Le dépôt
Ce corps qu'on dépeuple
Premiers poèmes d'un recueil qui en contient 50. Textes protégés et enregistrés sous forme d'empreinte numérique à la SGDL.
1-
Découper la forêt, lui donner un arrière-goût de ferraille. Pieds boueux & nausée au-delà des flaques.
Scier, puis disparaître par l’encoche.
Tu es celui qui arrache, la bête traquée qui se souvient du crépuscule ou des saillies à la lueur de bières éventées.
Ton bras ratisse les déceptions. Moi, au pied de l’arbre mort, à la recherche du souffle. La morve & la suée, nouveau fracas en germe.
(du bûcheron et du jogger)
2-
Elle est la terminaison d’une vérité fendue, un bloc de métal traversant les nœuds & et les âges.
Un manche qui crevasse.
Ses coups bouleversent les équilibres tandis que la lame se nourrit de croyances ou de contes creusés dans du mauvais bois.
Fracas et feuilles au sol, le ciel tombe sous les coups. Le repos au bout, tête-bêche sur la souche…
Et tes mains, cette extrémité égarée qui demande des frontières & des cordées à mesurer.
(de la cognée)
3-
Tutoriel
La réussite de votre projet dépend avant tout de sa préparation. Aussi, ne négligez ni le passé, ni vos rancunes.
Egrenez chaque souvenir au papier abrasif de façon à en détacher les aspérités. Vous obtiendrez alors une surface lisse et remise à nue.
Recouvrez-la de vos émeutes, en passes croisées & laissez sécher à température ambiante,
le temps d’une vie.
4-
L’oreille n’est qu’un incendie, l’invendu de derrière le comptoir. Dans le creux du marteau se tient ta folie : l’os joue à faire la fête.
J’ai laissé ton appel dans mes fissures. Ici, tout n’est que panneau photovoltaïque, assurance ou compteur intelligent.
Et moi, une anfractuosité contre ta paroi.
(du démarcheur par téléphone)
5-
Madame, monsieur
Me voilà à gratter les gestes perdus, les sourires maternels et les verres de lait que l’on réchauffait. Mes rires sarclaient fort autrefois, dans les salles de repos & au fond de la mémoire. Ils avaient la force du chien débarrassé de son harnais.
Voilà pourquoi je souhaite intégrer votre entreprise, dans l’espoir de faire de ma réussite professionnelle une façon de repeupler ce corps.
Dans l’attente de votre réponse, je vous transmets mes salutations les plus respectueuses.
6-
Tu sais les dérives de la jeunesse, la dent de lait exhibée avant la chute des trophées…
Puis les racines qui tombent dans la rivière, désaxées. Ta tête l’est aussi lorsque tu observes la forêt de mes mâchoires, à la recherche de grottes noircies : les aphtes sont mes fresques & mes mensonges des torches.
Tout au fond, la molaire brisée comme une vitre ou une amitié.
(du dentiste et de mes craintes)
7-
Tout s’allonge : l’amour propre, les corps, les billets. Raideur de l’agonie & souvenir de l’animal à la peau de cuir.
Elle est la bouffée d’angoisse, le cosinus négatif, le socle. Quelques lettres de moins auraient suffi pour arracher terres et racines.
(de la chaise du dentiste)
8-
Tu démontes l’horizon, le mets en poche. Il y a déjà au fond forêts et souvenirs tranchants comme des silex.
Je sais désormais que mon avenir sera fait
de tours, de boue et de dents contre. Mes rides glisseront sous de nouvelles fenêtres. Soleil & insectes cimentés.
La colère finira bien par se coucher en chien de fusil, dis-tu…

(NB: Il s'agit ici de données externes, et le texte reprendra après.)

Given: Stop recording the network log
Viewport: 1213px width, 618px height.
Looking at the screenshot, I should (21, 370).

(du promoteur immobilier et du riverain)
9-
Cambouis & frottements, la roue dans le vide tourne comme la chance, un ralenti ou une sauce.

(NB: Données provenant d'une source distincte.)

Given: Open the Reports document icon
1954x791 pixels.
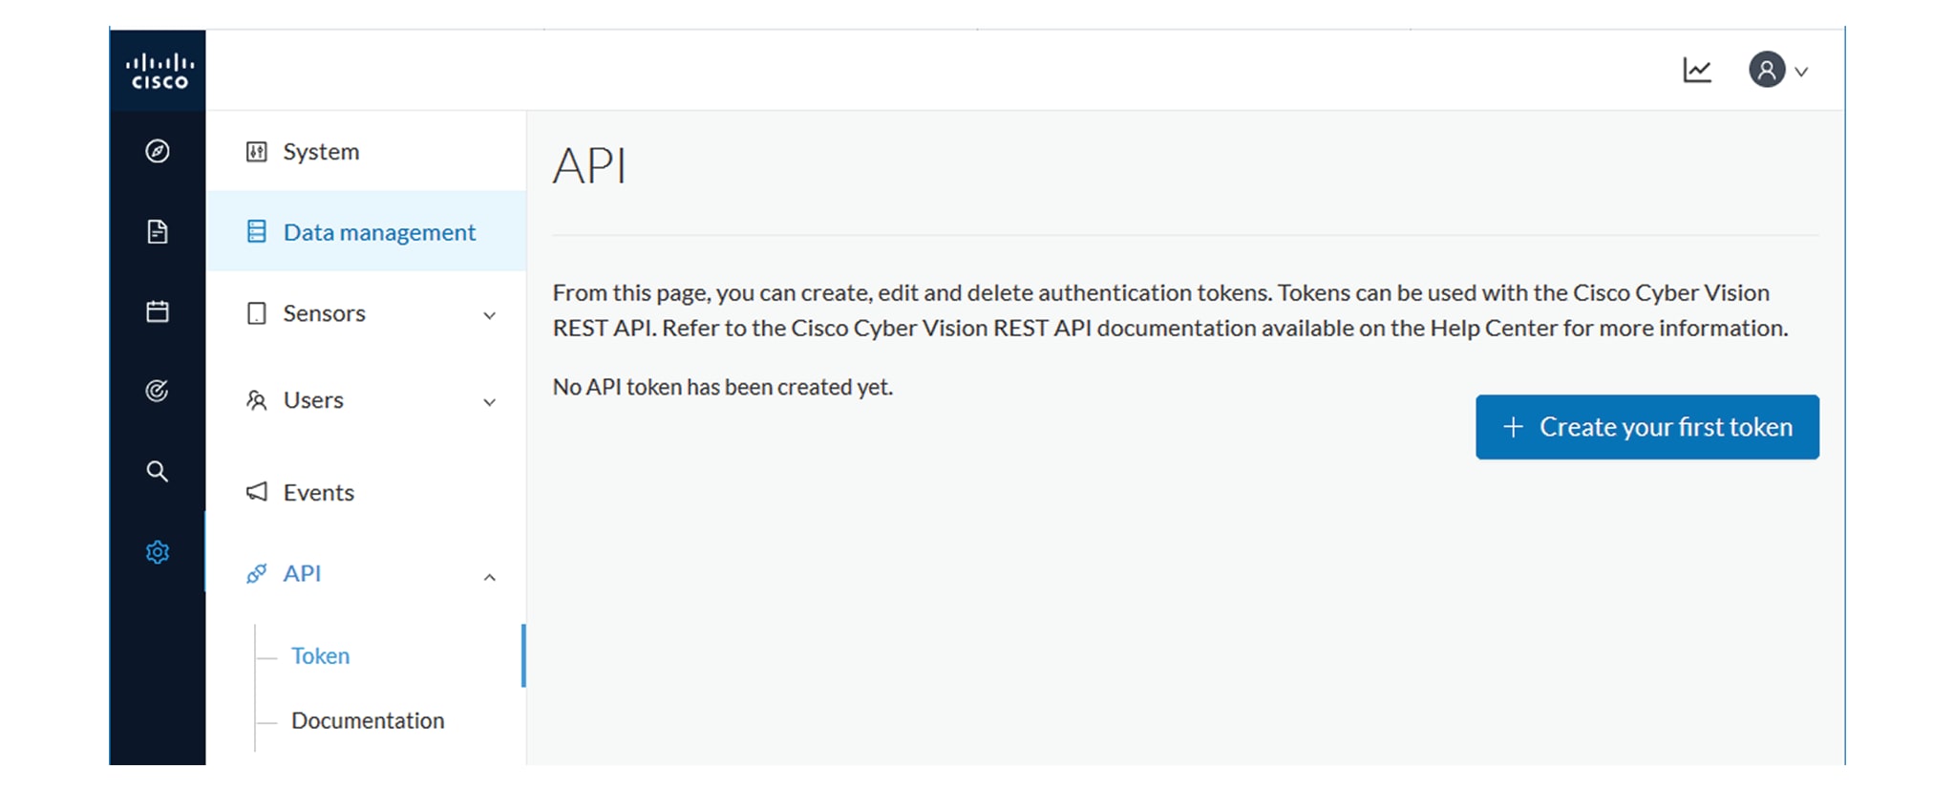Looking at the screenshot, I should point(158,232).
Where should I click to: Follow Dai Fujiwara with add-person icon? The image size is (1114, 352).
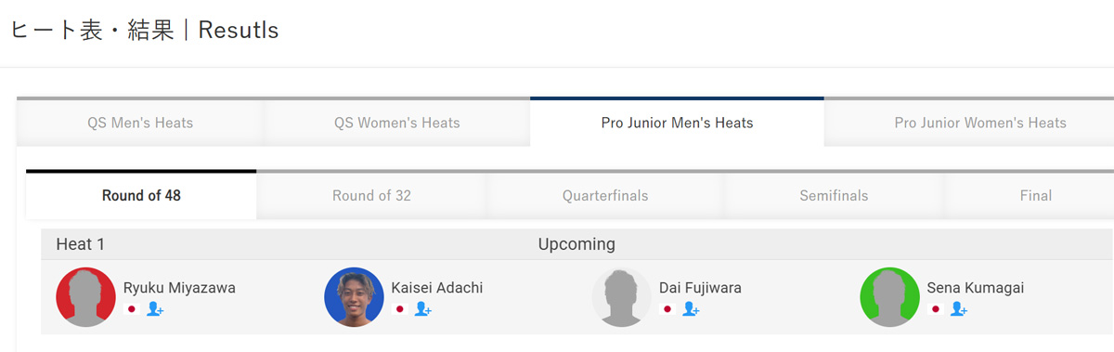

La ferraille creuse le corps. Mes viscères aussi peuvent être démontés, jusqu’à l’essence. Retirez les os tant qu’on y est pour que la peau retombe dessus comme un drap,
ou une inquiétude verticale.
(du mécanicien et du client)
10-
Tutoriel
Excisez une part de votre ego sur une longueur de dix centimètres ; n'allez pas au-delà, vous risqueriez de le gâter.

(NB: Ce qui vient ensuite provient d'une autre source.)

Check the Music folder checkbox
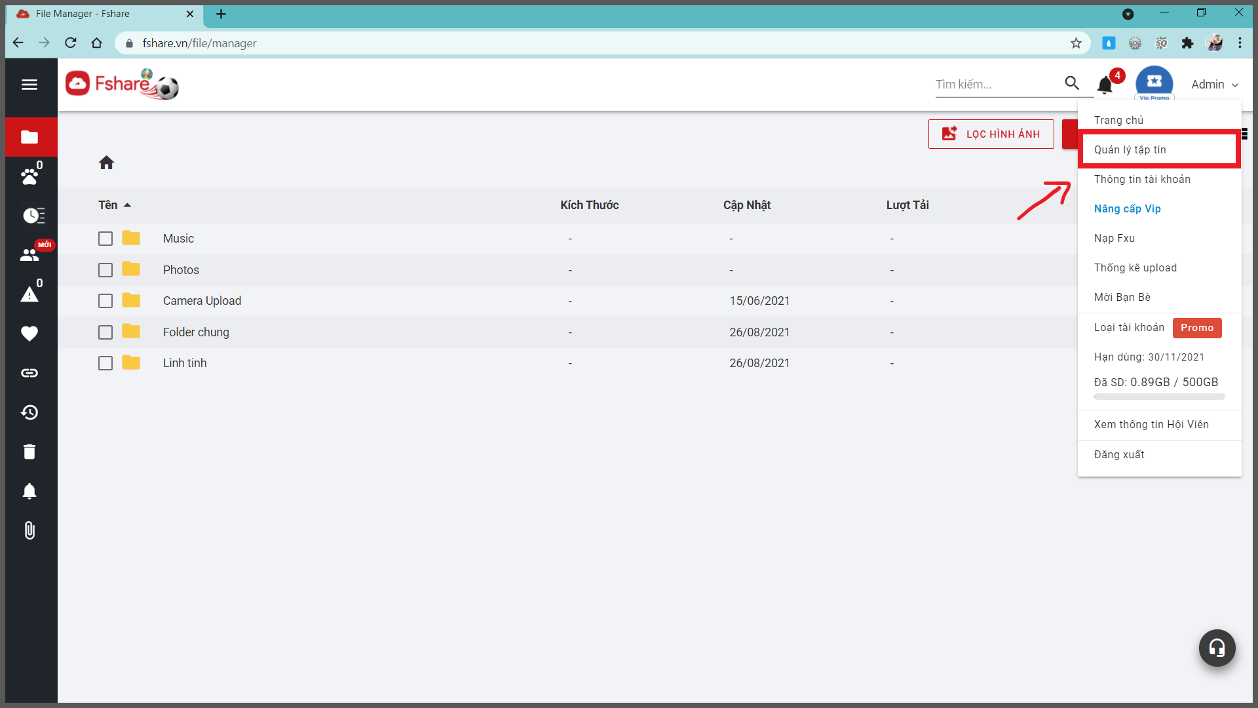Viewport: 1258px width, 708px height. tap(105, 239)
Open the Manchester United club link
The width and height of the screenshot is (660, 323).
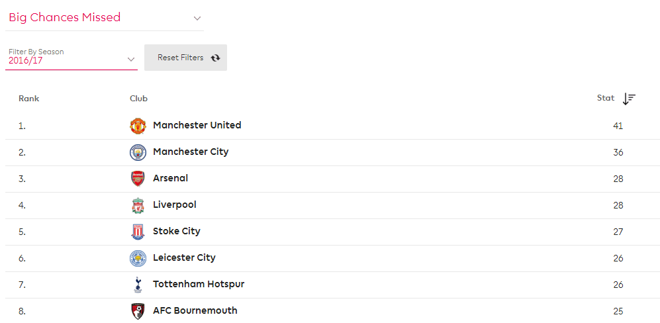(x=197, y=125)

Mélangez-le au regard que vous portait votre mère lorsque vous étiez tout pour elle.
Détachez maintenant votre peau en suivant les pointillés : vous découvrirez des nerfs à vif qu’il vous faudra étendre sur la corde, préalablement fixée en plein vent.
Remontez maintenant le tout en suivant les étapes 1 à 4 dans le sens inverse : le monde extérieur prendra l'allure d’un incendie circonscrit.